**WHAT YOU ARE ASKED TO DO**:
Reply with each record repeated exactly.

**TASK INPUT**:
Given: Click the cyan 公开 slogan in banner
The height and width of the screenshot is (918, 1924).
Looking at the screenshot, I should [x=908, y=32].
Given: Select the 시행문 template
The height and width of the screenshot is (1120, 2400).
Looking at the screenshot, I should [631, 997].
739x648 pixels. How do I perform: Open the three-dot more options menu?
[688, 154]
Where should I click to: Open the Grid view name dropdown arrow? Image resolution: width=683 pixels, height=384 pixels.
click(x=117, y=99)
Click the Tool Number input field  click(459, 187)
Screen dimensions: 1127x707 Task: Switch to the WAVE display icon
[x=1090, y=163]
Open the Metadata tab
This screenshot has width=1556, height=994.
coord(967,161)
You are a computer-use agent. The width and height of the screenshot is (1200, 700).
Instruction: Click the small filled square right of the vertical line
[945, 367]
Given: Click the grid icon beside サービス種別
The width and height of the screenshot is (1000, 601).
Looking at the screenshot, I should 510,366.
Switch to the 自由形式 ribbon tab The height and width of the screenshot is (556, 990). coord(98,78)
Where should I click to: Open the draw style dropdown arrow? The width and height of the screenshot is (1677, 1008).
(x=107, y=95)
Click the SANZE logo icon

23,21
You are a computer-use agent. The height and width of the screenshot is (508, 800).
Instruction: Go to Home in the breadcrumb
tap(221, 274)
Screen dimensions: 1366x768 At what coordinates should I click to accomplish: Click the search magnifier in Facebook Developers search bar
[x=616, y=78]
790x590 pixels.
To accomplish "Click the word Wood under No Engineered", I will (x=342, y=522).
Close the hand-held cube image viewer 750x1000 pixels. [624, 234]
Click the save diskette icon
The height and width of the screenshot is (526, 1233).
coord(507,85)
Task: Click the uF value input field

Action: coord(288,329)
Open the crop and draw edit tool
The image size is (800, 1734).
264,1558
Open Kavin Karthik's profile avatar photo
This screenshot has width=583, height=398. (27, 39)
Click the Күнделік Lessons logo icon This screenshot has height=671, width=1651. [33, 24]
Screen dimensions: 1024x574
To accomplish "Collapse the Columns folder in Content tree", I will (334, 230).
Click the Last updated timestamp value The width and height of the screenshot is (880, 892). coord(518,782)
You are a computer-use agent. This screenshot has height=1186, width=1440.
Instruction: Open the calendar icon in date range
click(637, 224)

**EXERCISE ANSWER**:
Given: Click the cyan 公开 slogan in banner
The height and width of the screenshot is (918, 1924).
Looking at the screenshot, I should [x=908, y=32].
Given: Select the 시행문 template
The height and width of the screenshot is (1120, 2400).
Looking at the screenshot, I should [631, 997].
739x648 pixels. How do I perform: Open the three-dot more options menu?
[688, 154]
Where should I click to: Open the Grid view name dropdown arrow? Image resolution: width=683 pixels, height=384 pixels.
click(x=117, y=99)
Click the Tool Number input field  click(459, 187)
Screen dimensions: 1127x707 Task: Switch to the WAVE display icon
[x=1090, y=163]
Open the Metadata tab
This screenshot has width=1556, height=994.
coord(967,161)
You are a computer-use agent. The width and height of the screenshot is (1200, 700).
Instruction: Click the small filled square right of the vertical line
[945, 367]
Given: Click the grid icon beside サービス種別
The width and height of the screenshot is (1000, 601).
Looking at the screenshot, I should 510,366.
Switch to the 自由形式 ribbon tab The height and width of the screenshot is (556, 990). coord(98,78)
Where should I click to: Open the draw style dropdown arrow? The width and height of the screenshot is (1677, 1008).
(x=107, y=95)
Click the SANZE logo icon

23,21
You are a computer-use agent. The height and width of the screenshot is (508, 800).
Instruction: Go to Home in the breadcrumb
tap(221, 274)
Screen dimensions: 1366x768 At what coordinates should I click to accomplish: Click the search magnifier in Facebook Developers search bar
[x=616, y=78]
790x590 pixels.
To accomplish "Click the word Wood under No Engineered", I will (x=342, y=522).
Close the hand-held cube image viewer 750x1000 pixels. [624, 234]
Click the save diskette icon
The height and width of the screenshot is (526, 1233).
coord(507,85)
Task: Click the uF value input field

Action: coord(288,329)
Open the crop and draw edit tool
The image size is (800, 1734).
264,1558
Open Kavin Karthik's profile avatar photo
This screenshot has width=583, height=398. (27, 39)
Click the Күнделік Lessons logo icon This screenshot has height=671, width=1651. [33, 24]
Screen dimensions: 1024x574
To accomplish "Collapse the Columns folder in Content tree", I will (334, 230).
Click the Last updated timestamp value The width and height of the screenshot is (880, 892). coord(518,782)
You are a computer-use agent. This screenshot has height=1186, width=1440.
Instruction: Open the calendar icon in date range
click(637, 224)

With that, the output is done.